Hello,
Let me start by saying that I do not know anything about electrical engineering so please be forgiving
If I set pin 9 for output and pin 1 for input and set pin 9 to 1, shouldn’t I read 65535?
Also, should I have any readings while nothing is connected to input?
You haven’t mentioned it, but have you specifically configured pin 1 to be an ‘analog’ input?
input <- hardware.pin1; input.configure(ANALOG_IN);
If so, and you’ve set pin 9 to the high state (and I assume connected it to pin 1), then I believe you should read something near 65535. What reading do you get?
And yes, you should get a reading even if nothing is connected to the input, it would just be uncertain.
(Note: there have been some reported isolated problems with pin 1 mechanical intermittents on imp-001 devices, but let’s make sure you have your pins configured properly first).
Yes, that is how I configured pin 1. I also tried to use pin 3 and 5 as input and 7 and 8 as output but all I read is random values. If I connect an led it is not powering on either unless I connect it to 3.3v. That happens even with the standard blink example.
Hmmm … seems to work fine for me. Try the following code. (It toggles pin 9 between high and low every 2 sec). I get alternating readings between near 0 and near 65535. The values are indeed a bit random (this is normal), but very near the endpoints (i.e. 0 and 65535). Are you expecting solid values?
function poll() {
state = state ? 0 : 1; // toggle state
output.write(state); // write the output
server.log(input.read()); // read the input
imp.wakeup(2.0, poll); // do it again in 2 sec
}
That is what I tried and my values are between 300-400 and 30.000-40.000. Far from the endpoints. It is my second electric imp as well. The first one did not power on at all.
Just an fyi @Romeop, all my readings were < 64 and > ~65250 … i.e. pretty close to supply rail voltages. (I was just testing with an -001 in an April breakout).
As @Hugo mentions, it would be interesting to know what board you’re running, what version imp you’re using (I’ve been assuming an -001), and also what the actual Vdd is at your device.
Looks as if you’re getting some kinda readings … the values however suggest perhaps something funky with your supply voltage.
@Hugo and @LarryJ. This is going to be pretty embarrassing :).
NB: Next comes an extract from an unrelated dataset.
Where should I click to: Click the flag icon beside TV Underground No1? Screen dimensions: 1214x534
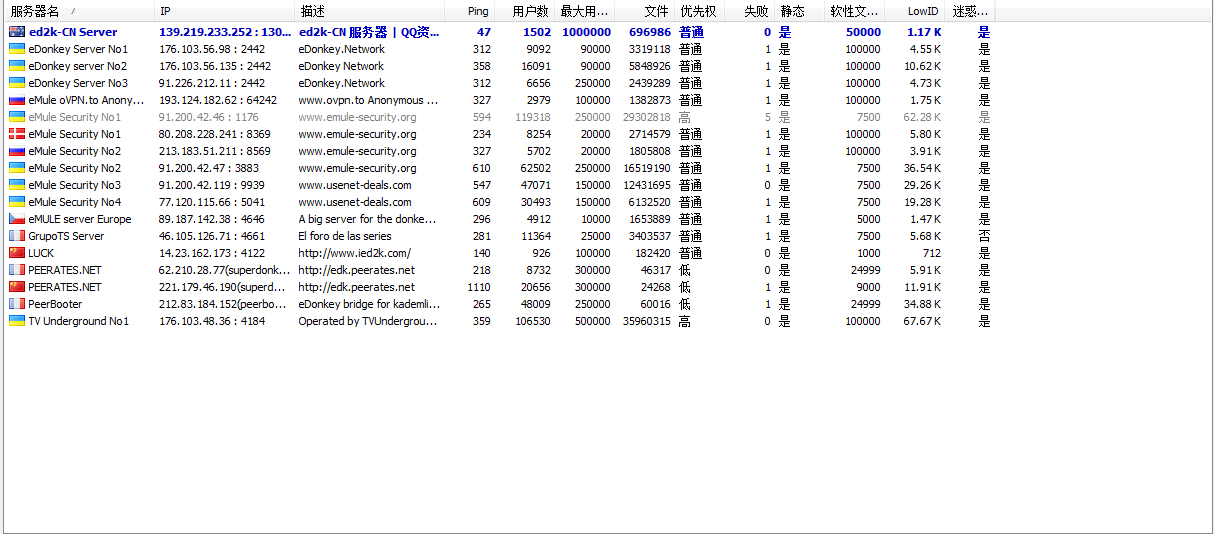pyautogui.click(x=16, y=321)
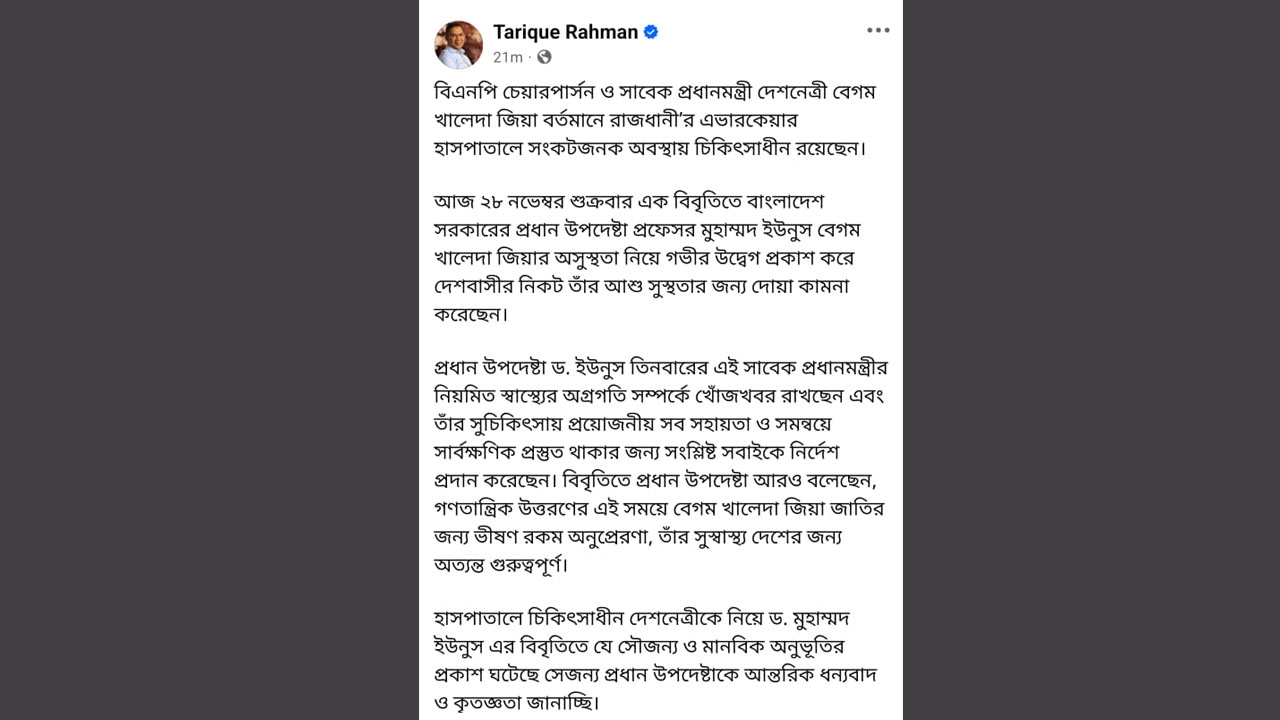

The problem was my bad soldering… Soldered again and it works great! The first imp I got was indeed dead. I purchased it from makershed and I plugged it into the same USB as the one I currently have this one and it wouldn’t power on. I got a replacement eventually and this one works great.
The imp is exactly what I needed for my product! I will soon get in touch with the sales team as I have a couple matters I would like to discuss.
Thank you very much for your fast and elaborate answers.
Do not try to use cheap SD card connectors, I found out the hard way how much they suck.
I had an April board which I got on a breadboard, and when I connected my weather sensors to that it worked just fine. But when I connected the same sensors to the PCB I had made, the readings didn’t make sense at all.
Turned out to be a bad connection between the imp001 and the card connector, so the analog reading I was looking for was way off.